Exercise material:
+++++
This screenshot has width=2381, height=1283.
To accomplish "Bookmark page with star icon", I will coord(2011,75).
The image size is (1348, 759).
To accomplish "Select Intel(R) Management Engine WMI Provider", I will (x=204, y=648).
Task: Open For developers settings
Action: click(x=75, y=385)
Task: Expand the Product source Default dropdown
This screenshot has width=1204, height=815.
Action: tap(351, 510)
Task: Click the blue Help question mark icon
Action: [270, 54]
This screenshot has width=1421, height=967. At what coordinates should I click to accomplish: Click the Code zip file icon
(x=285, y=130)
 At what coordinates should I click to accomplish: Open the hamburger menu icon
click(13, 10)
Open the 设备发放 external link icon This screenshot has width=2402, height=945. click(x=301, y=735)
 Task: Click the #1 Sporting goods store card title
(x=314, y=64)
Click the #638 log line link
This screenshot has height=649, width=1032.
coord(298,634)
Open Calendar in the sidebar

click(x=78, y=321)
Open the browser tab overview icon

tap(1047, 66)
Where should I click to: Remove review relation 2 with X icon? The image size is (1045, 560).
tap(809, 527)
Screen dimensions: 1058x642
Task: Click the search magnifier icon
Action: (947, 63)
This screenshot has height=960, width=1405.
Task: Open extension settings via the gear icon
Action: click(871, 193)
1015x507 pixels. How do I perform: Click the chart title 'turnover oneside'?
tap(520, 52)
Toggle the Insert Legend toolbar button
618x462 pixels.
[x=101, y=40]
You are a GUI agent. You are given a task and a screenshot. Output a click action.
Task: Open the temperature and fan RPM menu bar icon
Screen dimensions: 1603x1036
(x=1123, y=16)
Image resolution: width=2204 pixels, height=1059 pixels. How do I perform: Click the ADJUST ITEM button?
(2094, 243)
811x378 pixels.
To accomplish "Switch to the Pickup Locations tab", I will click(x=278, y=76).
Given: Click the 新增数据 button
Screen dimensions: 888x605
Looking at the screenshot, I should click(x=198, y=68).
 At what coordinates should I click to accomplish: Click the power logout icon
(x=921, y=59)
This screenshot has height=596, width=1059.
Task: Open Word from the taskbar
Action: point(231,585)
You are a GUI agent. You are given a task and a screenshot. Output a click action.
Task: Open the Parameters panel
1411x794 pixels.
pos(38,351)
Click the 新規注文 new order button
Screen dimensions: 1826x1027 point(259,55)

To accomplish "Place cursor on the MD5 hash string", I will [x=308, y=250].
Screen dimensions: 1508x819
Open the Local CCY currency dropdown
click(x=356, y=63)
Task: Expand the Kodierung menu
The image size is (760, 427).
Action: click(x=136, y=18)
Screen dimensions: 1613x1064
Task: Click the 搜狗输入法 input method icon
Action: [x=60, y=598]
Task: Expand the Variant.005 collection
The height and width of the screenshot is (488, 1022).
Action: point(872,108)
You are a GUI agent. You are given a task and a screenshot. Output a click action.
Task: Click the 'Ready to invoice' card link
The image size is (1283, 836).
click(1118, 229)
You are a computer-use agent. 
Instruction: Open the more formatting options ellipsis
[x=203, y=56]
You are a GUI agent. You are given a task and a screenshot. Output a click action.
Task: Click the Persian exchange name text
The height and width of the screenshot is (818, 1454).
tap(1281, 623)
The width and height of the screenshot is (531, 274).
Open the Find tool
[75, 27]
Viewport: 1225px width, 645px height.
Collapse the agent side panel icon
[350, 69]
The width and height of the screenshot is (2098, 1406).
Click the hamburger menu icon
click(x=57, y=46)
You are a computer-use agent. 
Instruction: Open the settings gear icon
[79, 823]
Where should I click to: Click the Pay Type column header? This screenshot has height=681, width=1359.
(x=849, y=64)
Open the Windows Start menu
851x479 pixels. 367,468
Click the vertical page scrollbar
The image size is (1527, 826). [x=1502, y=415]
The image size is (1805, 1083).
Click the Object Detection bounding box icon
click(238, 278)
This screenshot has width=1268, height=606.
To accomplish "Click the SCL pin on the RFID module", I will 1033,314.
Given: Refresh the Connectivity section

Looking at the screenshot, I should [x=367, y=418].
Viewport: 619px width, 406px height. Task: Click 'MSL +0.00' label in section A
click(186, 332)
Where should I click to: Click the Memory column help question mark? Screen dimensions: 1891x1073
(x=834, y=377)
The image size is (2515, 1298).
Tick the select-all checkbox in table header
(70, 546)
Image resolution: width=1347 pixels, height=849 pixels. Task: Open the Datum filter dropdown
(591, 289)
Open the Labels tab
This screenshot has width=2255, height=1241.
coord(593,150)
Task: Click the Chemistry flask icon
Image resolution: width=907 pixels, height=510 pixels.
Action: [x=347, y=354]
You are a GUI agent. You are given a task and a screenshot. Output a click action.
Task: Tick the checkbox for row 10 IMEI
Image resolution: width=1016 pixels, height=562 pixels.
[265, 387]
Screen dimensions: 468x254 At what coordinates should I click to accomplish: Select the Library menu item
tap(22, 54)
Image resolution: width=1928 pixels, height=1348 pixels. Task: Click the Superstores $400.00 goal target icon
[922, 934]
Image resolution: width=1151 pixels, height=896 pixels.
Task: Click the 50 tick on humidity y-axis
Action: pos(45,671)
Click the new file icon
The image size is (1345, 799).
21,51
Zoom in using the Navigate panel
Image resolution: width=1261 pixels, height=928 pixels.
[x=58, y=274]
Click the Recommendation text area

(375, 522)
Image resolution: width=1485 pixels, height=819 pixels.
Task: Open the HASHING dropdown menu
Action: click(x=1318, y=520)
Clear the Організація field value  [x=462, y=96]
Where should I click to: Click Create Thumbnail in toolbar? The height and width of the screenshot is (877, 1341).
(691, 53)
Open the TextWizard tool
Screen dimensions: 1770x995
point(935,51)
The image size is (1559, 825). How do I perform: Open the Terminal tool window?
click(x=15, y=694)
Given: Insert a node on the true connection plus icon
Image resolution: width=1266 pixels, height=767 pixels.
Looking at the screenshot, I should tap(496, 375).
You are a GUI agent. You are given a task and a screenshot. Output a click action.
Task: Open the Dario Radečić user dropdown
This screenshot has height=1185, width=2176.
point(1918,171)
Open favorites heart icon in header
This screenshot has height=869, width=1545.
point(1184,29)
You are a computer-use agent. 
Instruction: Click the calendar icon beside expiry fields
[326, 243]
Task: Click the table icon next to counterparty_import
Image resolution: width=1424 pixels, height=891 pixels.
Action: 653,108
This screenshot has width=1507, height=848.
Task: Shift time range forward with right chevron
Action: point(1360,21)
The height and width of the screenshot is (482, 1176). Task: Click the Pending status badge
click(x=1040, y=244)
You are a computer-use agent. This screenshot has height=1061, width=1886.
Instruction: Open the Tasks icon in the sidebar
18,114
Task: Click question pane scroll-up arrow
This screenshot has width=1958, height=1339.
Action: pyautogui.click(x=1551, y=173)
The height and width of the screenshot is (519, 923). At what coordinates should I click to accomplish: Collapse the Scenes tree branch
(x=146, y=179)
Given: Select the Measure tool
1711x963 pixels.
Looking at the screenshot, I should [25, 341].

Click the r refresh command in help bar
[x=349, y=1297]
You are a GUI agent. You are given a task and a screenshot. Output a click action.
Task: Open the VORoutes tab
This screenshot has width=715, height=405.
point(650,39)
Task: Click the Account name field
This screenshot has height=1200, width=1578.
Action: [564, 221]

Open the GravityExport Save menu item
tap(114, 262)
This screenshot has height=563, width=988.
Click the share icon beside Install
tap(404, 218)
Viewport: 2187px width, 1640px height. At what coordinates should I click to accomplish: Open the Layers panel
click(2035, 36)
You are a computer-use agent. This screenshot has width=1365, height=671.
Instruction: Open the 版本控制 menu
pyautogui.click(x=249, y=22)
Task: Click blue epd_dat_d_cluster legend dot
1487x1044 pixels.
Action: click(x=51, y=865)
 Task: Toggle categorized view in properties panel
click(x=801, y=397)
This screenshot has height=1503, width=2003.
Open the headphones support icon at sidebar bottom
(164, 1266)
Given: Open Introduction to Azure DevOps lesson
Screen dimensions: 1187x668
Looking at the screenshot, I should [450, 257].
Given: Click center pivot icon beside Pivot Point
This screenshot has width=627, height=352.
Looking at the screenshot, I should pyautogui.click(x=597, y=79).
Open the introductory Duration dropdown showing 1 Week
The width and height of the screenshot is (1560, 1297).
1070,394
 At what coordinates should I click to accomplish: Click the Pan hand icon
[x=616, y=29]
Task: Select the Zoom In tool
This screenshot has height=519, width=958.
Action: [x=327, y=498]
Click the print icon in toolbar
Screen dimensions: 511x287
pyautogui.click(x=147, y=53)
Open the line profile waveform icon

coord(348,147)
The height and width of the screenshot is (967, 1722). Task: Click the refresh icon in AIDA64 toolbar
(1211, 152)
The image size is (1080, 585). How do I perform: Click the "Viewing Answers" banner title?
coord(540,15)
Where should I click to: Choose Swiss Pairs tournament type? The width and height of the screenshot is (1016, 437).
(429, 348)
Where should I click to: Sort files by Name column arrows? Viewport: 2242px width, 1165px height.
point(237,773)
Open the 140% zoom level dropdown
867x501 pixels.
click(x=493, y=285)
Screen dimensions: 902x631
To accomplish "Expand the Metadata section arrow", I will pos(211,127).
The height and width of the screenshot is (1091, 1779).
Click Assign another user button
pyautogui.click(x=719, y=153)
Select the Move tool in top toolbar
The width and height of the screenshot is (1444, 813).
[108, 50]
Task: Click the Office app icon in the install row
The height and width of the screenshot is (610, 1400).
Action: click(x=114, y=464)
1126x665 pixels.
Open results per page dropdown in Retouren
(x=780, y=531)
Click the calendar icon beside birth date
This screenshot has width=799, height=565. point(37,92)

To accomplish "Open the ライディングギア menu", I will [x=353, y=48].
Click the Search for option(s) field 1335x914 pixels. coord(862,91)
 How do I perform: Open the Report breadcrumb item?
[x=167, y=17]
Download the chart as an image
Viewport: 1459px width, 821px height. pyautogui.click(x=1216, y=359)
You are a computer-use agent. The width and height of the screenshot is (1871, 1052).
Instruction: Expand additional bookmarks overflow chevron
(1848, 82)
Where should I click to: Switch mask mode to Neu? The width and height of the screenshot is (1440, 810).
+++++
From the records above, copy only the lines starting with the line that holds "The height and width of the screenshot is (482, 1176)." and going on through the line that holds "Task: Click question pane scroll-up arrow", exactly as written.

Output:
The height and width of the screenshot is (482, 1176). Task: Click the Pending status badge
click(x=1040, y=244)
You are a computer-use agent. This screenshot has height=1061, width=1886.
Instruction: Open the Tasks icon in the sidebar
18,114
Task: Click question pane scroll-up arrow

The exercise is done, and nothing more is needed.